I spent the last 10 years doing this for more than one firm, and I can tell you the best strategy is to have one set up before you even walk into the building. This means taking all reservations, emotions, and personalization out of the equation and focusing on a "divide and conquer" technique.

This process would have been great to know in the beginning but it took me time and many different attempts with small successes and failures before I realized the only way to do it right is to take the group and split it into groups of user types. These types are not decided by race, age, gender, or anything other than work style. These types consist of the following:

  1. Dreamers
  2. Do-ers
  3. Complainers
  4. Refusers

I have these listed in the order in which to approach, and work with first, second, and third. So let’s get started!

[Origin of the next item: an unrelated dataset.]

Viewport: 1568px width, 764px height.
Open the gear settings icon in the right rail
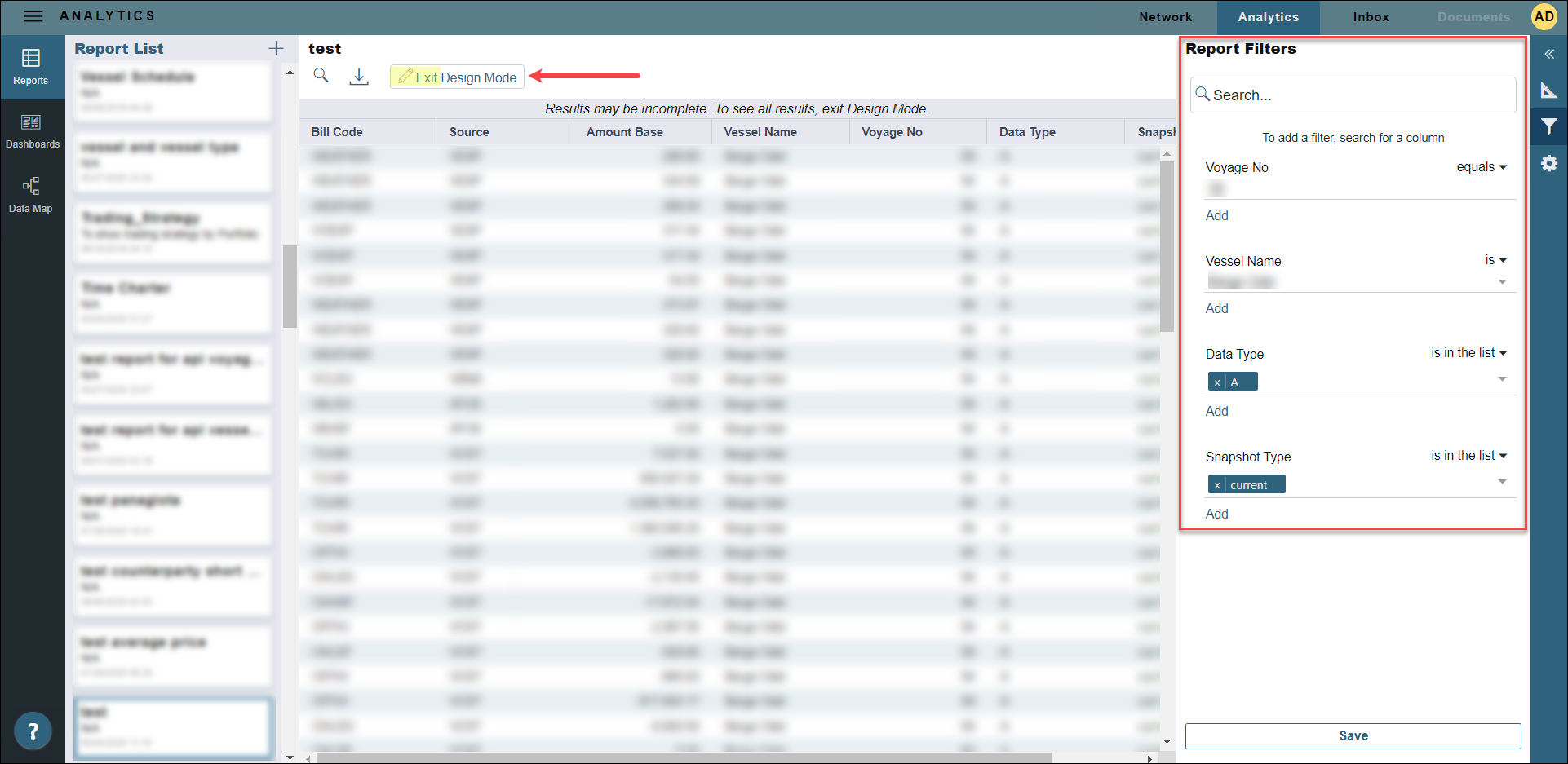point(1548,164)
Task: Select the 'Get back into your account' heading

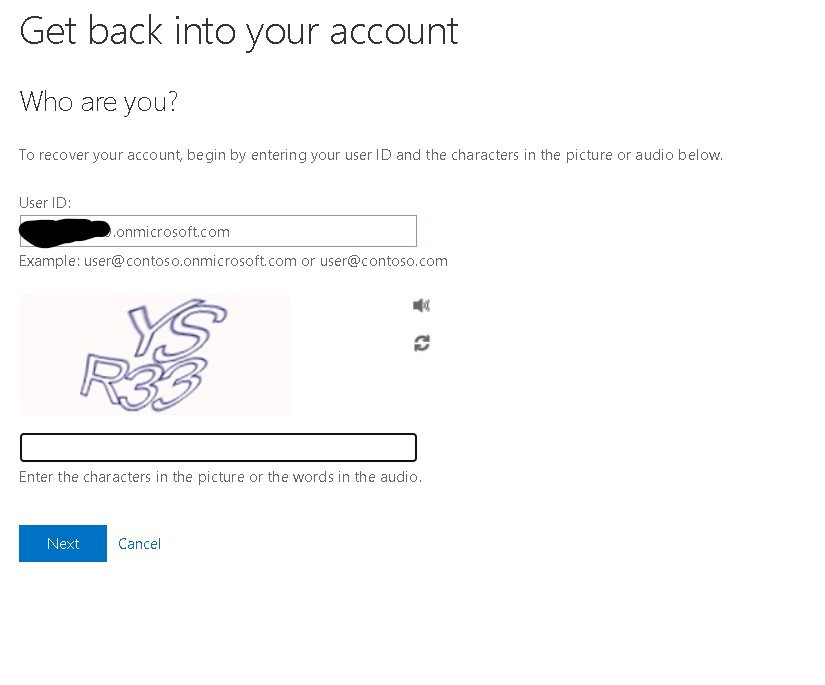Action: (239, 32)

The first group are the ones you want to focus on immediately! These are the people just like you, they work toward and strive hard for things to not only get done, but get done better. They look for ways to improve, and better the workflow, process, and standards. In fact, the same could be said on just about anything they can get their hands on. Work with them now and get them to understand your ideas, goals, and passion. Show them what could be, and let them help you achieve it! Usually these people with be the quickest to learn the new software anyways, so it helps to focus on them in the very beginning so they can help you when or if times get tough. One last comment regarding this group, don't feel discouraged if you find out there are only a few of these users out of hundreds. Sadly that is becoming typical and yet those few can easily make a huge difference once you get the majority on board and need some assistance.

The second group is just as important as the first, and need to be your very close second priority. These are the users that will use any tool they are given, as long as they can get the job done. They don't care how it works, or what new features it has, just show them the path and let them run with it. This is great for the overall firm, and sounds good at first, but it can be frustrating at times when their previous may on the surface seem easier, but once they understand the entire process will see the new tool is much faster and more efficient. In the end this group is 90% awesome and self sufficient, with only a few bumps in the road and minimal resistance. I applaud these users for having a great work ethic, and solid social skills allowing for simplified training and support when needed.

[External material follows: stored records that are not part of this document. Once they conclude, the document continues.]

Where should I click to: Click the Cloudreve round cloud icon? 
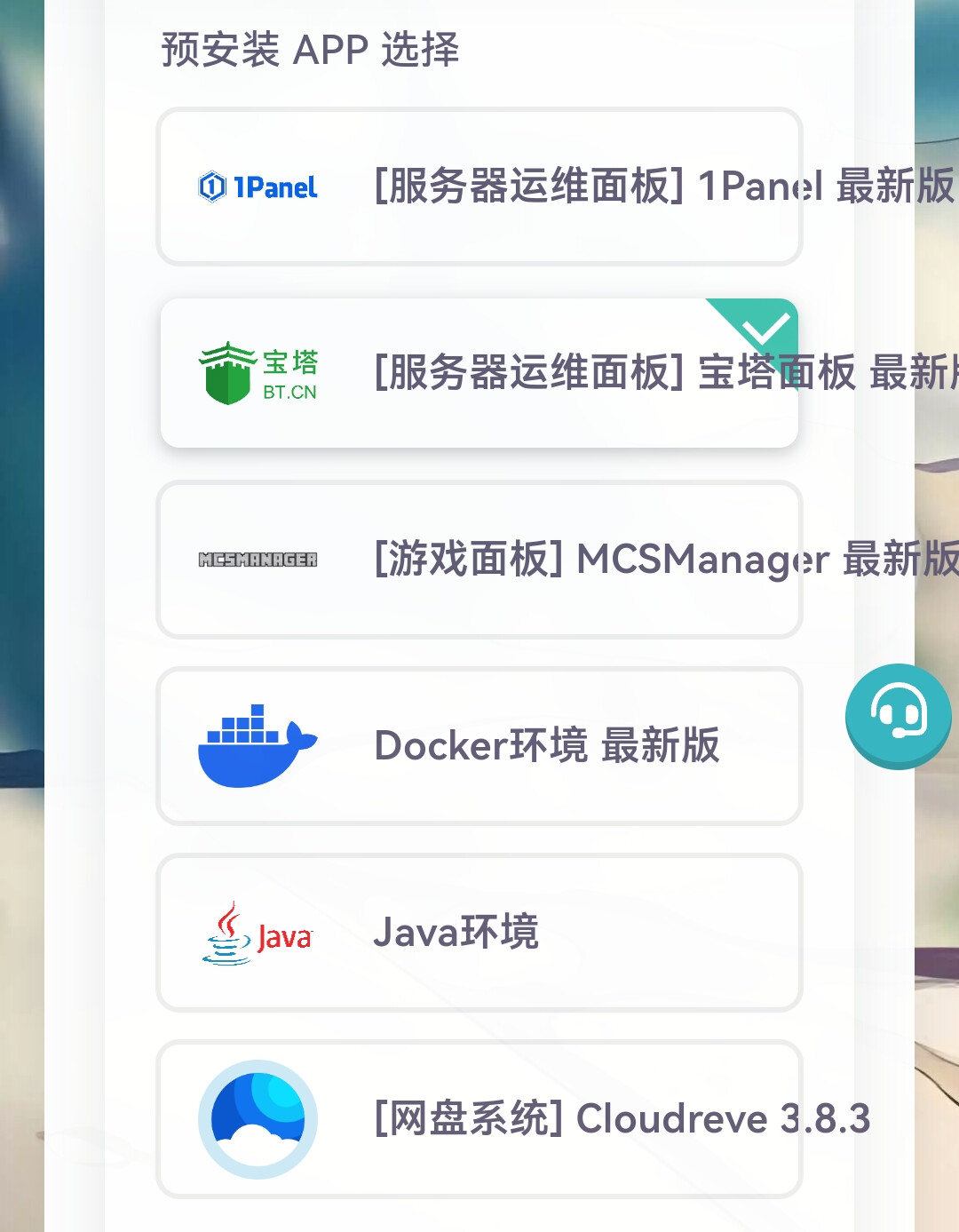tap(258, 1119)
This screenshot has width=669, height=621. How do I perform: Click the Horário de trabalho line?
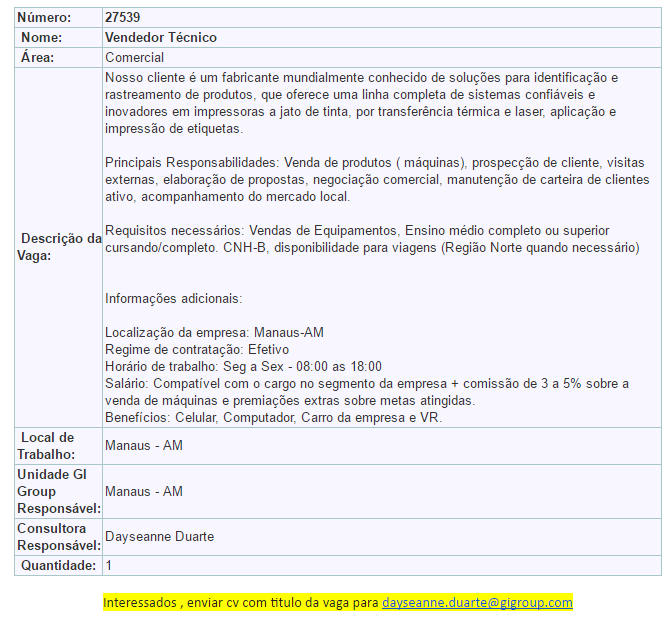[x=243, y=366]
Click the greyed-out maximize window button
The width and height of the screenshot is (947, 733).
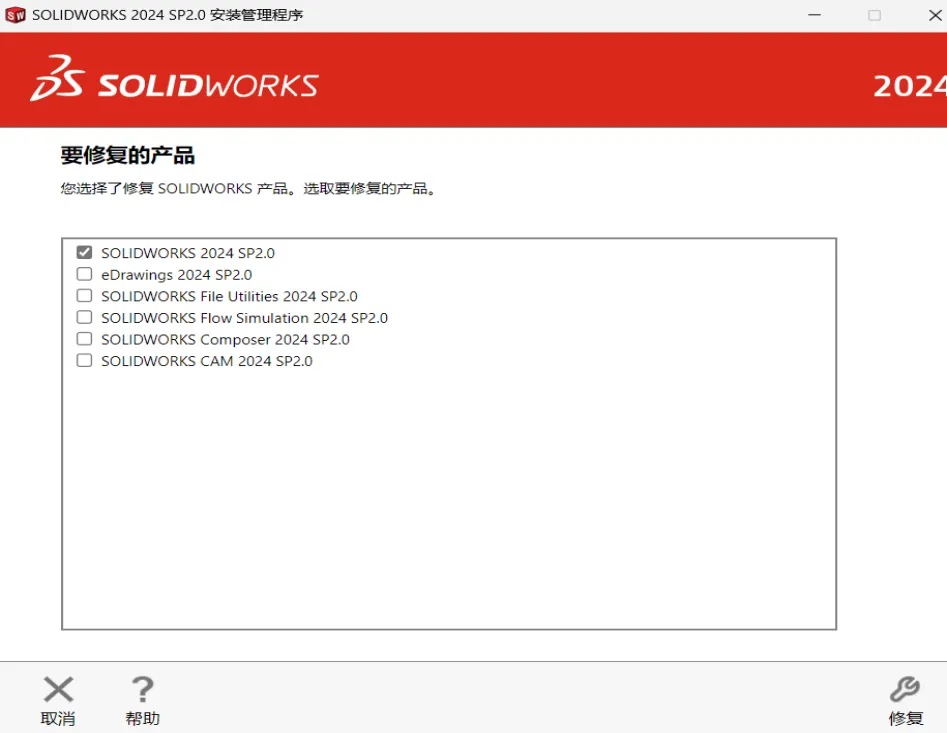click(874, 15)
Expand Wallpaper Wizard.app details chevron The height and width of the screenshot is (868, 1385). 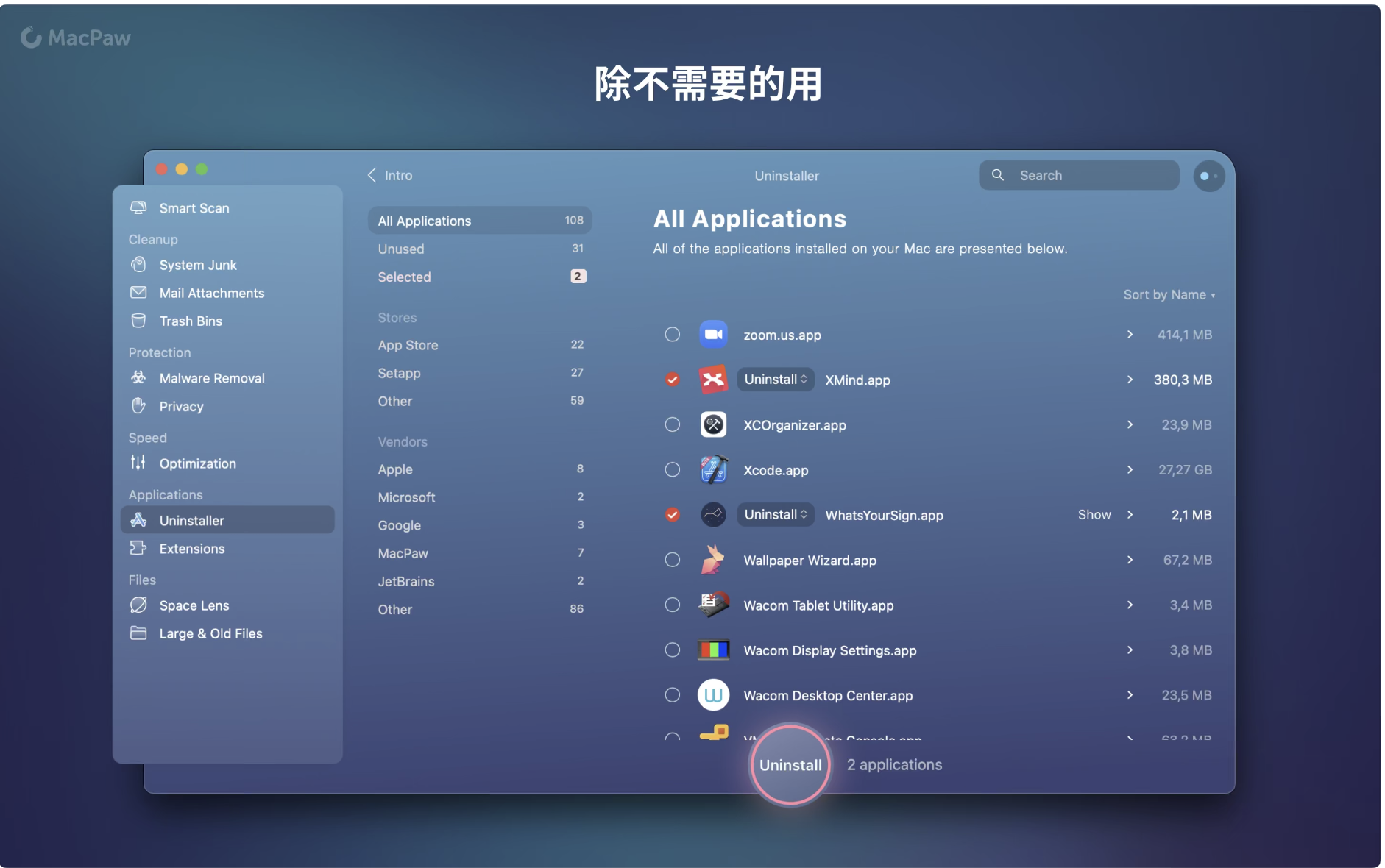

Now is where it goes from "awesome" to "not so much", and trust me when I say this group is not for the weak hearted. These people would complain if you have them a machine with only one button to do their job, so as soon as you can come to terms with that, it's MUCH easier to work with them. The end goal is the same, and these users will need to be pushed the entire way kicking and screaming so my advice is to get the first two groups going, but all the while listen (only listen) to their complaints. Find ways to respond to some of those and then do so only when you are able to be with them one-on-one. Once this has been done for a few weeks, then begin to focus on them as a whole. This part will take the most patience of all and you will come home exhausted on multiple occasions, but the only real answer to these users is time. Give it time so they can have their moments, announce their issues, feel important and have their needs and wants addressed. For most of them after this is done, they should be worn out from complaining and allow some teaching to be taken in. Good luck! It can and will be done with success!!!

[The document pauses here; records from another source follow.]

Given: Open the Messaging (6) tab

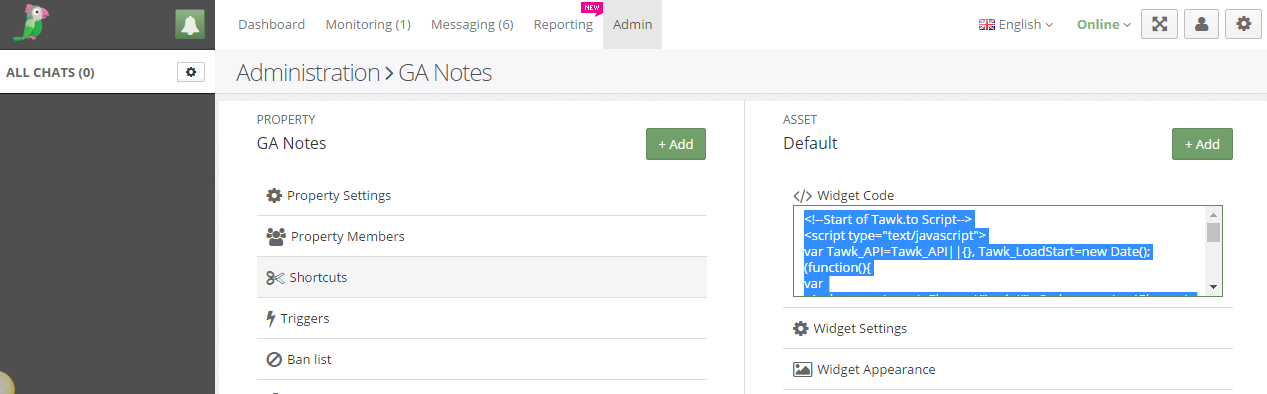Looking at the screenshot, I should 472,24.
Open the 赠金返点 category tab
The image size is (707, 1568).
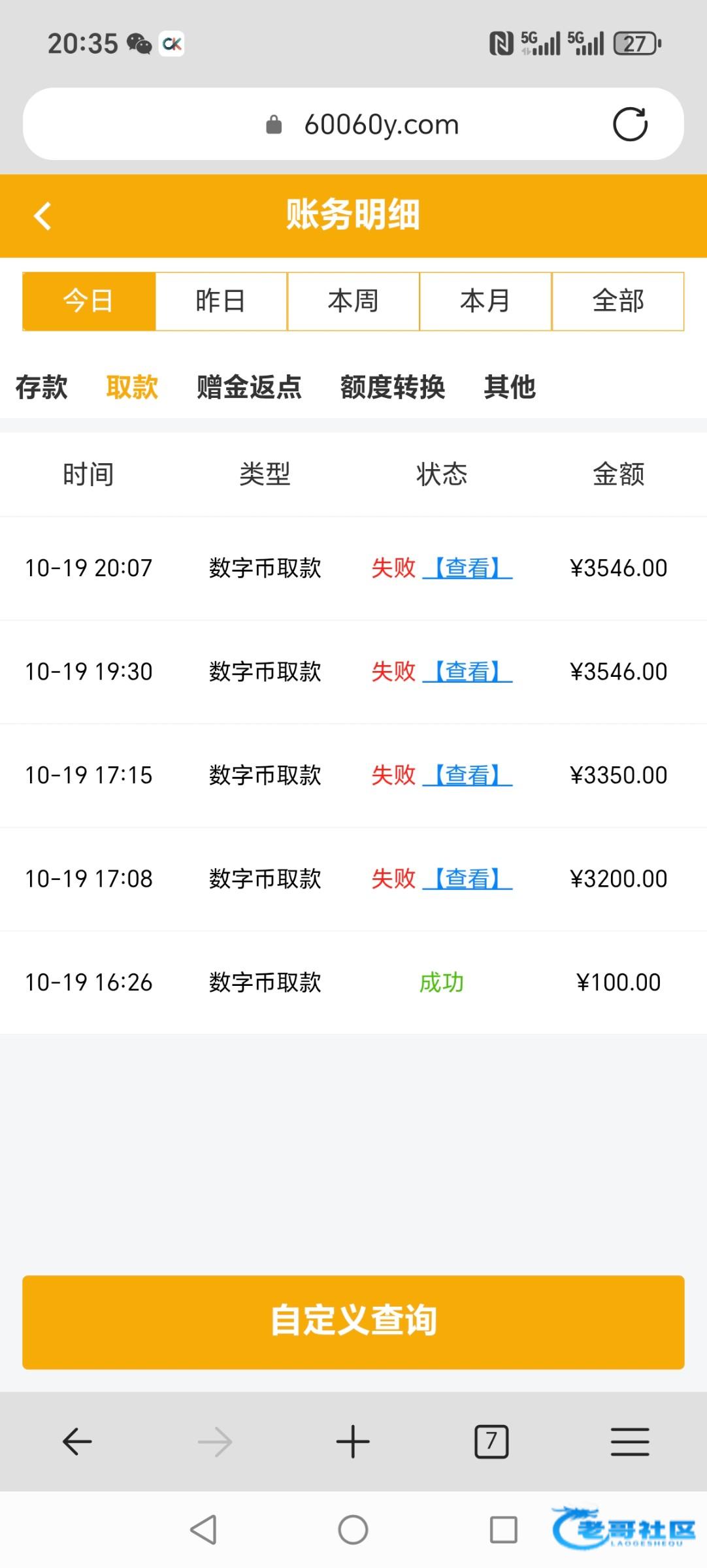pyautogui.click(x=249, y=387)
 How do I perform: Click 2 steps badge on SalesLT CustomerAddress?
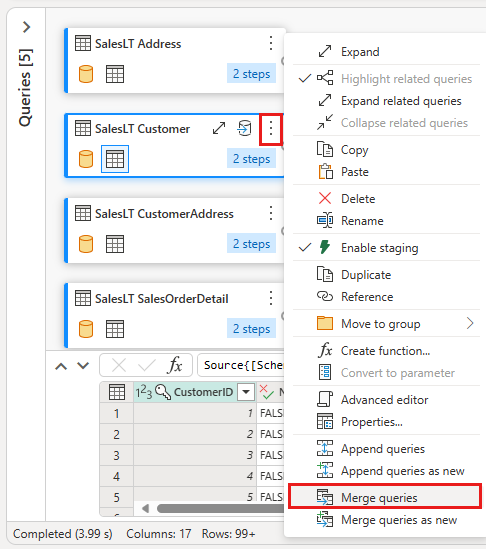click(x=251, y=243)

Finally we've reached the Refusers. This was the hardest group for me to figure out because my solution always included doing something; one on one, homework, special courses, Etc. anyone want to guess what the final best result was? Nothing! Do nothing with these people, and here is why. First, if they are in a position to decline change, they are also able to tell you what to do...meaning you cannot make them. Second, if they are in that same position, they have probably been there for decades and have so much pull that it would be in your best interest to not irritate them. Basically the best way is to let them continue with their current workflow and watch it dissolve in front of them. Updates stop happening, users around them have to do more work just to export or import collaboration with this person, and they will begin to see projects getting done faster, better, and with more opportunities than they can offer and they will themselves either change or ask for help. I never thought this was true but from experience this has happened more than once, and it's amazing!

Looking overhead, by using this system, you eliminate your hardest group, get your best users going ASAP, offering a wider support base once the second group gains speed, leaving you with time to focus on the complaints and getting the last of the firm going with ease!

I thank you very much for your time and do my best to only write articles that I feel could save users time and energy, and appreciate any feedback and support. Thanks again for reading AUGI HotNews and I look forward to learning more each month!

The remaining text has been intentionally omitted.